23 février 2023
Mathilde n'en peut plus. Cela fait trois jours qu'elle «roumegue» dans sa tête. Sa petite fille de treize ans, Julie, est venue passer quelques jours de vacances. Tous ceux qu'elle aime fréquenter aux alentours ont été prévenus. Et d'abord Sylvain, le petit fils de ses voisins et amis qui lui aussi est en visite chez ses grands parents. Avec Julie ils se connaissent depuis toujours et ils sont très proches.
Et depuis trois jours qu'elle est là c'est l'enfer; mademoiselle ne décroche pas de son portable : elle suit minutez par minute son compte Facebook où elle a cinq cents amis (on doit dire followers). Elle doit impérativement profiter de ses vacances pour dépasser sa copine Muriel qui en a huit cents. Pas le temps de revoir Sylvain ni les autres pour des occupations «débiles». Pas le temps de manger ni de sortir de sa chambre… Mathilde a téléphoné aux parents de la petite pour les avertir qu'après avoir essayé la douceur, sans résultat, elle allait passer à d'autres méthodes. Après avoir reçu leur accord pour trouver une solution à ce problème qu'ils n'avaient pas su régler, Mathilde est passée à l'action. Elle a invité Sylvain pour l'après midi même. Pour le reste des quelques jours avant le départ de Julie elle avait établit un programme d'activités sans une minute de répit : séance d'accrobranche en forêt, atelier de bataille à l'épée sur le site d'un château fort avec visite en costumes d'époque, excursion en péniche… Et au moment de monter dans la voiture, le portable de Julie avait mystérieusement disparu. Il a fallu partir sans, car on ne devait pas rater le rendez vous. Les larmes de la petite se sont rapidement taries. Elle n'a plus pensé à son portable qu'elle a retrouvé au moment de rentrer chez elle.
Facebook, Myspace, Twitter, cinq cents millions d'amis… C'était l'accroche de couverture d'un magazine dans le vent, il y a quelques mois. Démarche narcissique où l'on ne parle que de soi, les réseaux sociaux entretiennent le leurre d'avoir facilement jusqu'à plus de mille amis d'un seul clic de souris. Une grave conséquence de cette explosion est un affadissement de la notion d'amitié. Etre ami avec quelqu'un suppose un choix entre beaucoup d'appelés et peu d'élus. Il faut passer du temps avec cet autre, avoir des affinités, des activités en commun. L'illusion de vouloir se faire aimer de tout le monde a pour conséquence des relations assez superficielles pour qu'aucun conflit ne puisse prendre forme.

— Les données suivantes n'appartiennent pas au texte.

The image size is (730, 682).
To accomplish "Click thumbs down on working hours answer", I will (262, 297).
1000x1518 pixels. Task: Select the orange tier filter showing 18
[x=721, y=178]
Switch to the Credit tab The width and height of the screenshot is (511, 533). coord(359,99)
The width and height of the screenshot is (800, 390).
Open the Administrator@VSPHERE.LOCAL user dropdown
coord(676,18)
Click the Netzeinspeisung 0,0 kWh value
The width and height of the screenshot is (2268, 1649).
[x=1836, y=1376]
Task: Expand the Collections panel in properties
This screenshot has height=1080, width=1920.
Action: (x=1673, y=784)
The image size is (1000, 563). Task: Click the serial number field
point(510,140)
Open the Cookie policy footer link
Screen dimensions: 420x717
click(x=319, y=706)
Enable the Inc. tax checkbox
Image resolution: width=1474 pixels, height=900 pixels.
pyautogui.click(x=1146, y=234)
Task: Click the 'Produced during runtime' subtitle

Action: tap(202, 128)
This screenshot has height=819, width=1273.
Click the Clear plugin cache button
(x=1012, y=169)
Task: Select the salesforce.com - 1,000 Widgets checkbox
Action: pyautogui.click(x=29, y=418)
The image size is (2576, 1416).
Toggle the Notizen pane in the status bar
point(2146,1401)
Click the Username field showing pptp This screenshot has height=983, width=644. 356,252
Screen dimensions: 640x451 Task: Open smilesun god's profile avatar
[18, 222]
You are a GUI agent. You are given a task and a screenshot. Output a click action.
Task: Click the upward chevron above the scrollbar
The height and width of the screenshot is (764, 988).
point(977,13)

Or un véritable ami acceptera que vous affirmiez une opinion différente voire opposée à la vôtre. Enfin, en cas de coup dur un véritable ami vous soutiendra. C'est ainsi qu'une lycéenne s'est suicidée après avoir annoncé son intention sur facebook. Aucun de ses «amis» n'a réagi. Britannique, elle avait 1 048 amis sur Facebook. Le jour de Noël elle leur annonce son intention de se donner la mort. Parmi eux, 148 ont répondu mais aucun n'a donné l'alerte et elle est morte comme elle l'avait annoncé.
Nous vivons le paradoxe d'avoir de plus en plus de moyens de communiquer alors que nous prêtons de moins en moins d'attention à l'autre et que nous souffrons de n'être écouté (aimé) par personne voire de se sentir seul.
L'amitié – comme l'amour – nécessite du temps, des prises de risques, un engagement sur le long terme. Avec forcément des déceptions et de la souffrance lorsque ça ne marche pas. C'est le prix à payer pour construire une relation solide, faite pour durer.